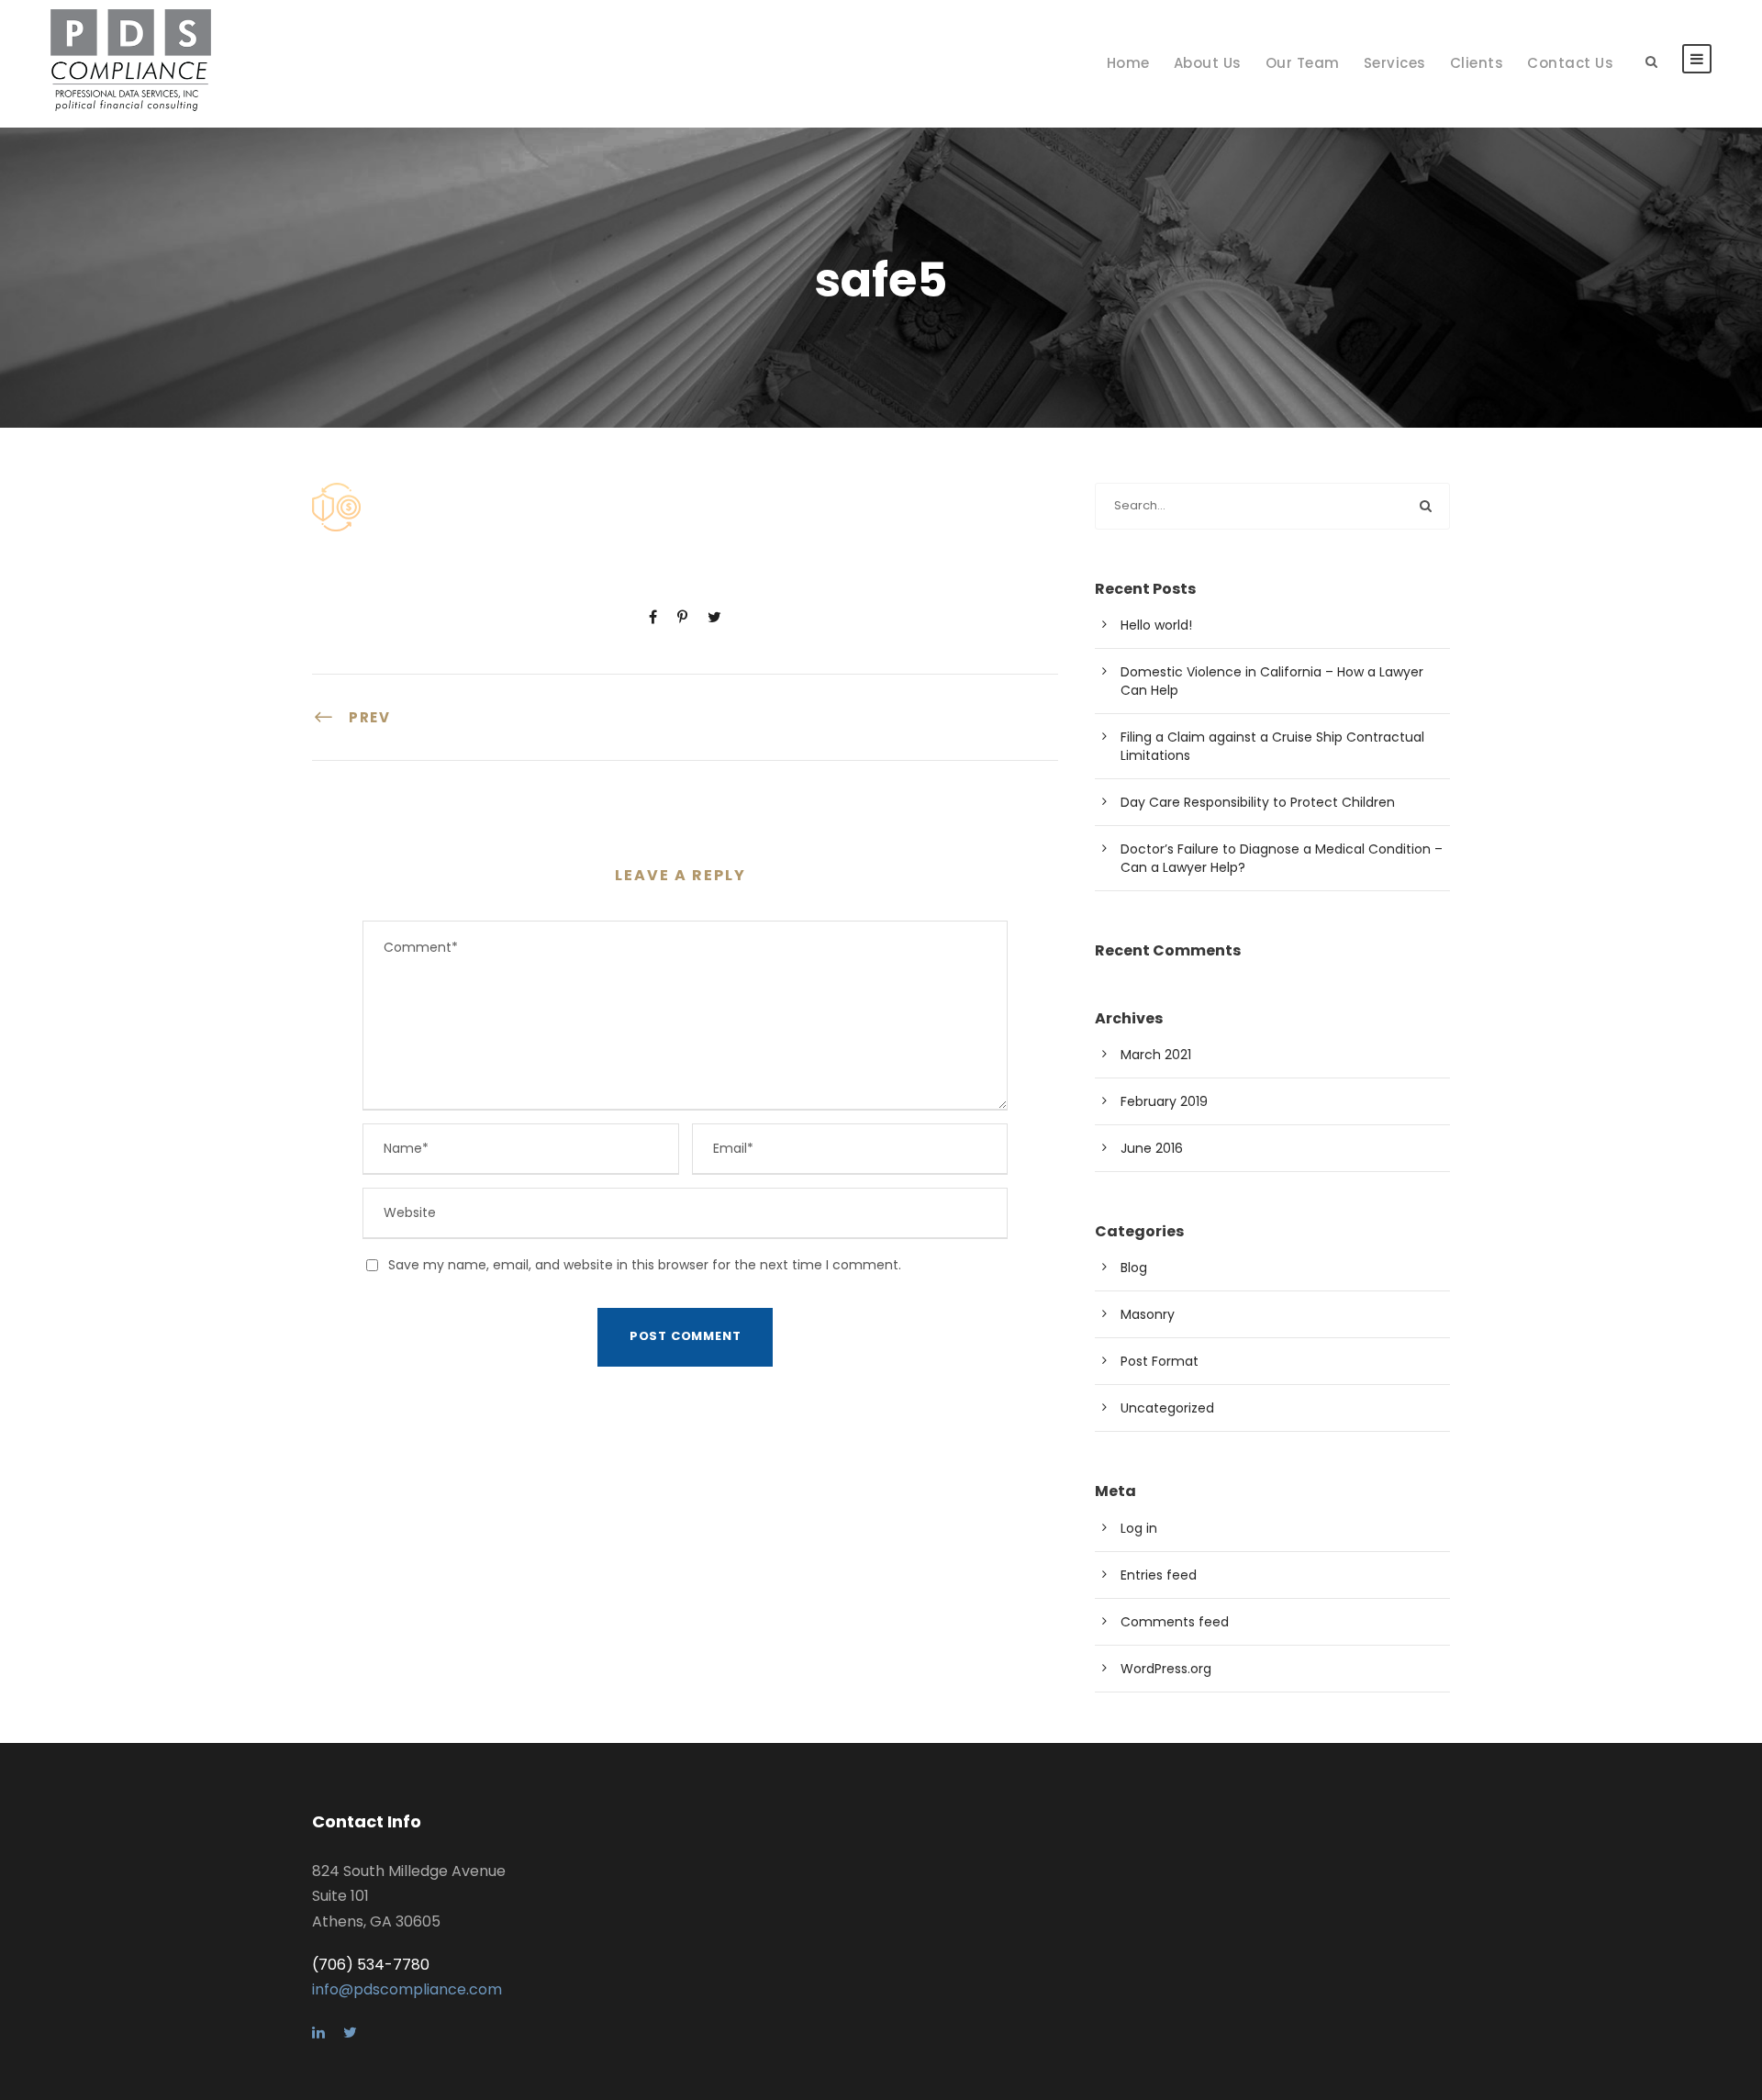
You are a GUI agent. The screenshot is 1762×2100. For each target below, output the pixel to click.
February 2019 (1164, 1101)
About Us (1208, 63)
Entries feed (1159, 1575)
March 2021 (1156, 1054)
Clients (1477, 63)
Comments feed (1175, 1622)
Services (1395, 63)
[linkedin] (318, 2032)
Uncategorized (1167, 1408)
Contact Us (1570, 63)
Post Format (1160, 1361)
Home (1128, 63)
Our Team (1303, 63)
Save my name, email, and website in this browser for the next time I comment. (644, 1265)
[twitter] (350, 2032)
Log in (1139, 1528)
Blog (1134, 1267)
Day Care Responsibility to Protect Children (1258, 802)
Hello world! (1156, 625)
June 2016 (1152, 1148)
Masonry (1148, 1314)
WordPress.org (1166, 1668)
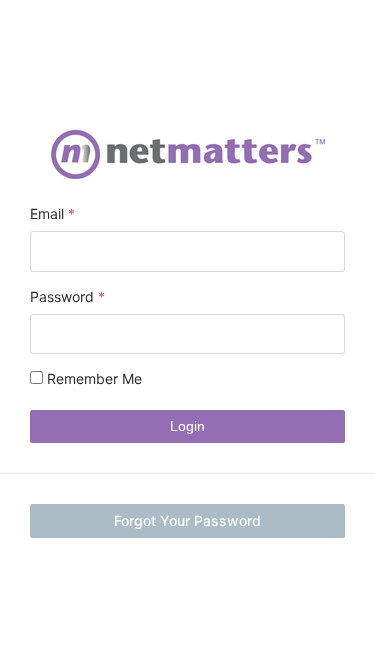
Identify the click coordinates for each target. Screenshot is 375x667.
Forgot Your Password (187, 520)
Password (62, 296)
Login (187, 426)
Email (47, 213)
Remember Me (92, 378)
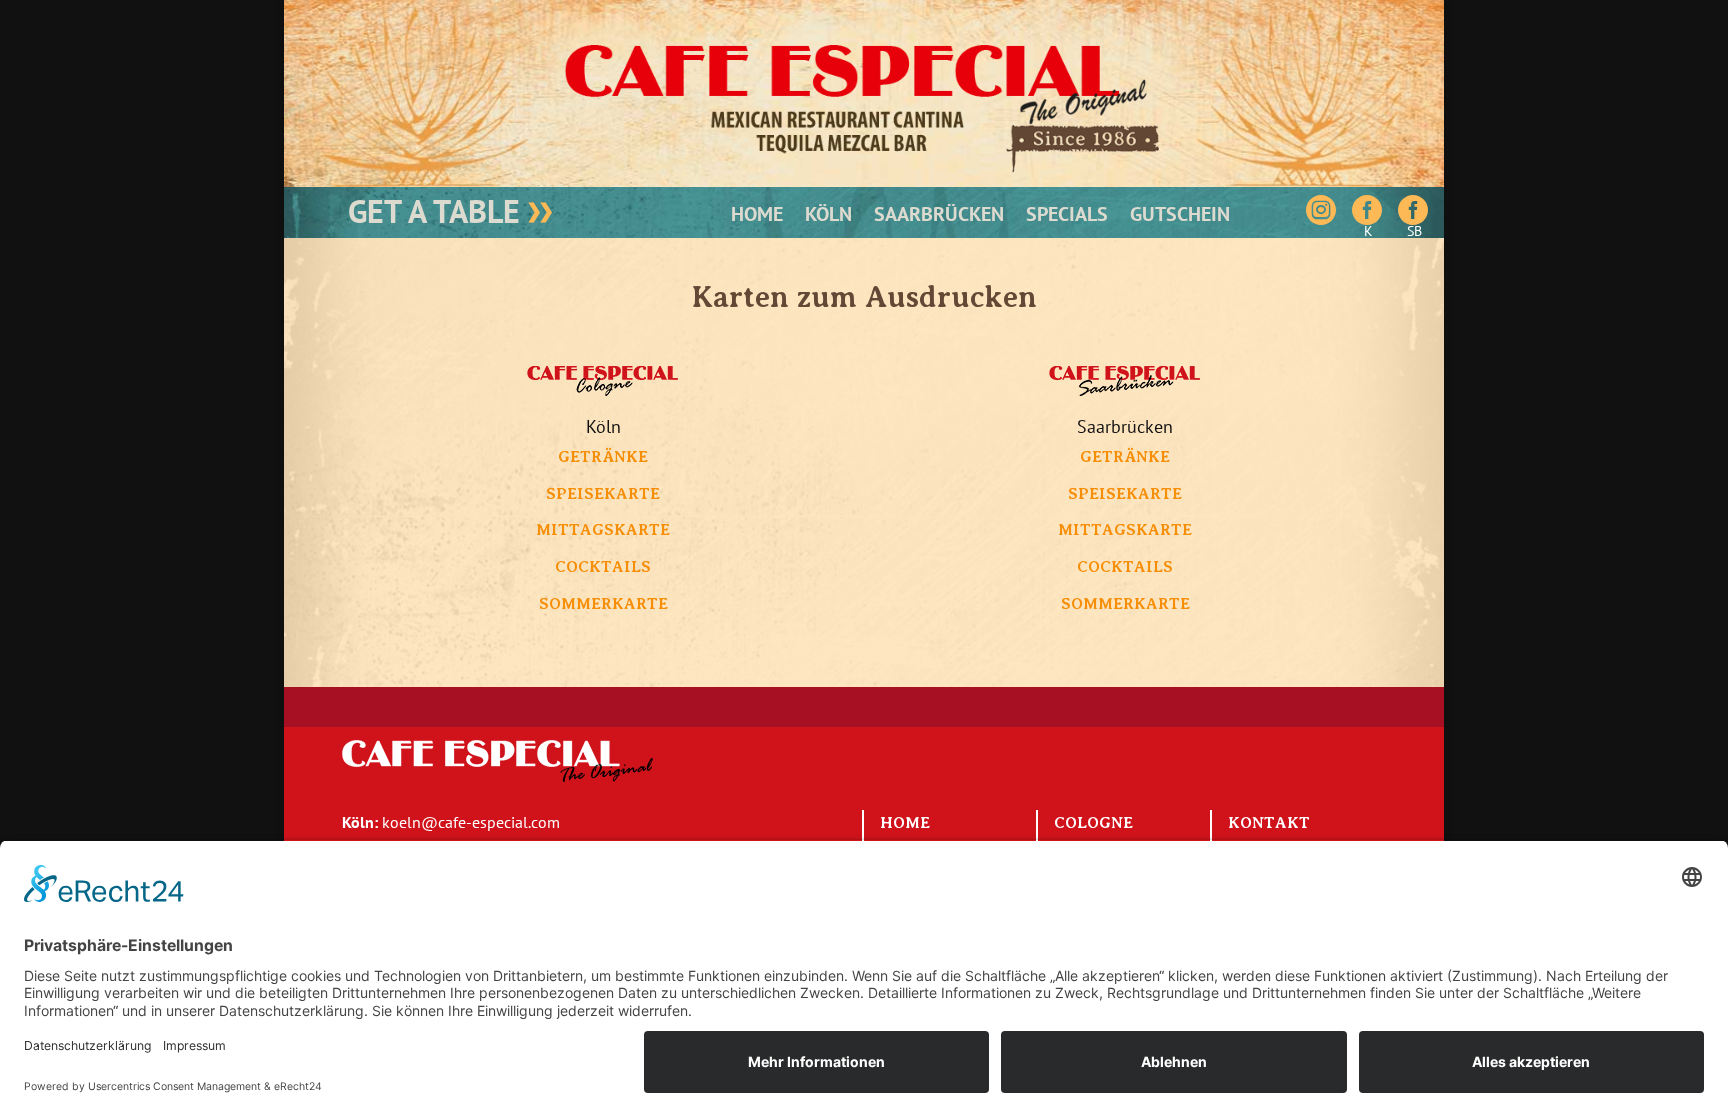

* EXERCISE DIRECTIONS: All of the entries above need to be repeated exactly, minus the pictures.

* ANSWER SPACE:
You are a GUI agent. The screenshot is 1762×2100. For each target below, output the pixel to click.
February 2019 (1164, 1101)
About Us (1208, 63)
Entries feed (1159, 1575)
March 2021 (1156, 1054)
Clients (1477, 63)
Comments feed (1175, 1622)
Services (1395, 63)
[linkedin] (318, 2032)
Uncategorized (1167, 1408)
Contact Us (1570, 63)
Post Format (1160, 1361)
Home (1128, 63)
Our Team (1303, 63)
Save my name, email, and website in this browser for the next time I comment. (644, 1265)
[twitter] (350, 2032)
Log in (1139, 1528)
Blog (1134, 1267)
Day Care Responsibility to Protect Children (1258, 802)
Hello world! (1156, 625)
June 2016 (1152, 1148)
Masonry (1148, 1314)
WordPress.org (1166, 1668)
Identify the click coordinates for each target. Screenshot is 375x667.
Forgot Your Password (187, 520)
Password (62, 296)
Login (187, 426)
Email (47, 213)
Remember Me (92, 378)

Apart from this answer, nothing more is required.